■ **Stated goal**: Write out the entries below again, swapping each "computer-use agent" for "desktop agent" and keeping everything else the same.

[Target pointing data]
— start —

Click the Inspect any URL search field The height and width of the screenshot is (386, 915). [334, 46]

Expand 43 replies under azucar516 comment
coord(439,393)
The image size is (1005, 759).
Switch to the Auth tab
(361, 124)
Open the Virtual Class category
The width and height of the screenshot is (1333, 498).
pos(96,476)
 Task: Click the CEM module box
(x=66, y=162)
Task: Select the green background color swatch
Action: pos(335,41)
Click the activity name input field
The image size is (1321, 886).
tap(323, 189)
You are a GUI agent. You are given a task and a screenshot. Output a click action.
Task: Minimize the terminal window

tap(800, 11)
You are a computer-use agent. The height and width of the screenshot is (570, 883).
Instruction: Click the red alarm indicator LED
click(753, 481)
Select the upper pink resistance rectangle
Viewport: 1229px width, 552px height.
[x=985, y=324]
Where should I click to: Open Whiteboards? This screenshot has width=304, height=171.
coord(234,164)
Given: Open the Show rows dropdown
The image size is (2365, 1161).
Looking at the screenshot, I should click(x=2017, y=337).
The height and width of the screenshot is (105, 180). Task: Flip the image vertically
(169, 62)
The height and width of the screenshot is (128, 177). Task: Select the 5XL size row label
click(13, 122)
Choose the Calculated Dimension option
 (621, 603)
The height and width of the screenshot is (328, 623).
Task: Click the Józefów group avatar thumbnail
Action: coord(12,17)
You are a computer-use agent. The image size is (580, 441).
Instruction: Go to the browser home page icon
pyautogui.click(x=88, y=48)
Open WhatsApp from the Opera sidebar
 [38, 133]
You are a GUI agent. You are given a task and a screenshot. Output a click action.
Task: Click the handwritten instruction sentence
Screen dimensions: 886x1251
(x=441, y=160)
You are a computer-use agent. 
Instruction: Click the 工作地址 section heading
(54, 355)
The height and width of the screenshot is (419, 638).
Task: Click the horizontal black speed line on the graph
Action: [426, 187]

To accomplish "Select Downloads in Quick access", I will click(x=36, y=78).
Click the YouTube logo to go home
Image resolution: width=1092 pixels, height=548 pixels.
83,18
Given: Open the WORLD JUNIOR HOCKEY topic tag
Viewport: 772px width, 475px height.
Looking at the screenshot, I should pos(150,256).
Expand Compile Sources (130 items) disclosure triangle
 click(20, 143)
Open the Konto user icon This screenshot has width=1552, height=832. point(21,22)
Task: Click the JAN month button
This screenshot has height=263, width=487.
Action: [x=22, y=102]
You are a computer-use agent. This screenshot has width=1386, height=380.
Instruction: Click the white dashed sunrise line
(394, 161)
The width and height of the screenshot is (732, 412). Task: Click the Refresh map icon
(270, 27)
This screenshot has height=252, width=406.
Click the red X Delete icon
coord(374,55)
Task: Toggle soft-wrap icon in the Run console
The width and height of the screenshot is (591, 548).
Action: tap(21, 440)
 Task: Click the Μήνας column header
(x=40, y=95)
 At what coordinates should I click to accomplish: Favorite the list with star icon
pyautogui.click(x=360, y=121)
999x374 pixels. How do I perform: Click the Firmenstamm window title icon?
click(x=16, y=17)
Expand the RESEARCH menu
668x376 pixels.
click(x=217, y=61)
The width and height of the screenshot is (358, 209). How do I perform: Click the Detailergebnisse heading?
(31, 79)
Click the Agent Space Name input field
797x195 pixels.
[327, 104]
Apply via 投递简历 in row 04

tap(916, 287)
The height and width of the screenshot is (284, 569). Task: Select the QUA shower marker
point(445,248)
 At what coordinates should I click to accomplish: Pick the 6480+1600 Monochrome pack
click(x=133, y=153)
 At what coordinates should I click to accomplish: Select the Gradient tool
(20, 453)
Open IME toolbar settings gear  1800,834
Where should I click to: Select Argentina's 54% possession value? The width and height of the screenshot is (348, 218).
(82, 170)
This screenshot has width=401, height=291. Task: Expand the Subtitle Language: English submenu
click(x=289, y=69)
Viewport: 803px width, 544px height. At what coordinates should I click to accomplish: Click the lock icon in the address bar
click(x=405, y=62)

— end —

■ **Right answer**:
Click the Inspect any URL search field The height and width of the screenshot is (386, 915). [334, 46]

Expand 43 replies under azucar516 comment
coord(439,393)
The image size is (1005, 759).
Switch to the Auth tab
(361, 124)
Open the Virtual Class category
The width and height of the screenshot is (1333, 498).
pos(96,476)
 Task: Click the CEM module box
(x=66, y=162)
Task: Select the green background color swatch
Action: pos(335,41)
Click the activity name input field
The image size is (1321, 886).
tap(323, 189)
You are a GUI agent. You are given a task and a screenshot. Output a click action.
Task: Minimize the terminal window

tap(800, 11)
You are a desktop agent. The height and width of the screenshot is (570, 883).
Instruction: Click the red alarm indicator LED
click(753, 481)
Select the upper pink resistance rectangle
Viewport: 1229px width, 552px height.
[x=985, y=324]
Where should I click to: Open Whiteboards? This screenshot has width=304, height=171.
coord(234,164)
Given: Open the Show rows dropdown
The image size is (2365, 1161).
Looking at the screenshot, I should click(x=2017, y=337).
The height and width of the screenshot is (105, 180). Task: Flip the image vertically
(169, 62)
The height and width of the screenshot is (128, 177). Task: Select the 5XL size row label
click(13, 122)
Choose the Calculated Dimension option
 (621, 603)
The height and width of the screenshot is (328, 623).
Task: Click the Józefów group avatar thumbnail
Action: coord(12,17)
You are a desktop agent. The image size is (580, 441).
Instruction: Go to the browser home page icon
pyautogui.click(x=88, y=48)
Open WhatsApp from the Opera sidebar
 [38, 133]
You are a GUI agent. You are given a task and a screenshot. Output a click action.
Task: Click the handwritten instruction sentence
Screen dimensions: 886x1251
(x=441, y=160)
You are a desktop agent. 
Instruction: Click the 工作地址 section heading
(54, 355)
The height and width of the screenshot is (419, 638).
Task: Click the horizontal black speed line on the graph
Action: [426, 187]

To accomplish "Select Downloads in Quick access", I will click(x=36, y=78).
Click the YouTube logo to go home
Image resolution: width=1092 pixels, height=548 pixels.
83,18
Given: Open the WORLD JUNIOR HOCKEY topic tag
Viewport: 772px width, 475px height.
Looking at the screenshot, I should pos(150,256).
Expand Compile Sources (130 items) disclosure triangle
 click(20, 143)
Open the Konto user icon This screenshot has width=1552, height=832. point(21,22)
Task: Click the JAN month button
This screenshot has height=263, width=487.
Action: [x=22, y=102]
You are a desktop agent. This screenshot has width=1386, height=380.
Instruction: Click the white dashed sunrise line
(394, 161)
The width and height of the screenshot is (732, 412). Task: Click the Refresh map icon
(270, 27)
This screenshot has height=252, width=406.
Click the red X Delete icon
coord(374,55)
Task: Toggle soft-wrap icon in the Run console
The width and height of the screenshot is (591, 548).
Action: tap(21, 440)
 Task: Click the Μήνας column header
(x=40, y=95)
 At what coordinates should I click to accomplish: Favorite the list with star icon
pyautogui.click(x=360, y=121)
999x374 pixels. How do I perform: Click the Firmenstamm window title icon?
click(x=16, y=17)
Expand the RESEARCH menu
668x376 pixels.
click(x=217, y=61)
The width and height of the screenshot is (358, 209). How do I perform: Click the Detailergebnisse heading?
(31, 79)
Click the Agent Space Name input field
797x195 pixels.
[327, 104]
Apply via 投递简历 in row 04

tap(916, 287)
The height and width of the screenshot is (284, 569). Task: Select the QUA shower marker
point(445,248)
 At what coordinates should I click to accomplish: Pick the 6480+1600 Monochrome pack
click(x=133, y=153)
 At what coordinates should I click to accomplish: Select the Gradient tool
(20, 453)
Open IME toolbar settings gear  1800,834
Where should I click to: Select Argentina's 54% possession value? The width and height of the screenshot is (348, 218).
(82, 170)
This screenshot has width=401, height=291. Task: Expand the Subtitle Language: English submenu
click(x=289, y=69)
Viewport: 803px width, 544px height. At what coordinates should I click to accomplish: Click the lock icon in the address bar
click(x=405, y=62)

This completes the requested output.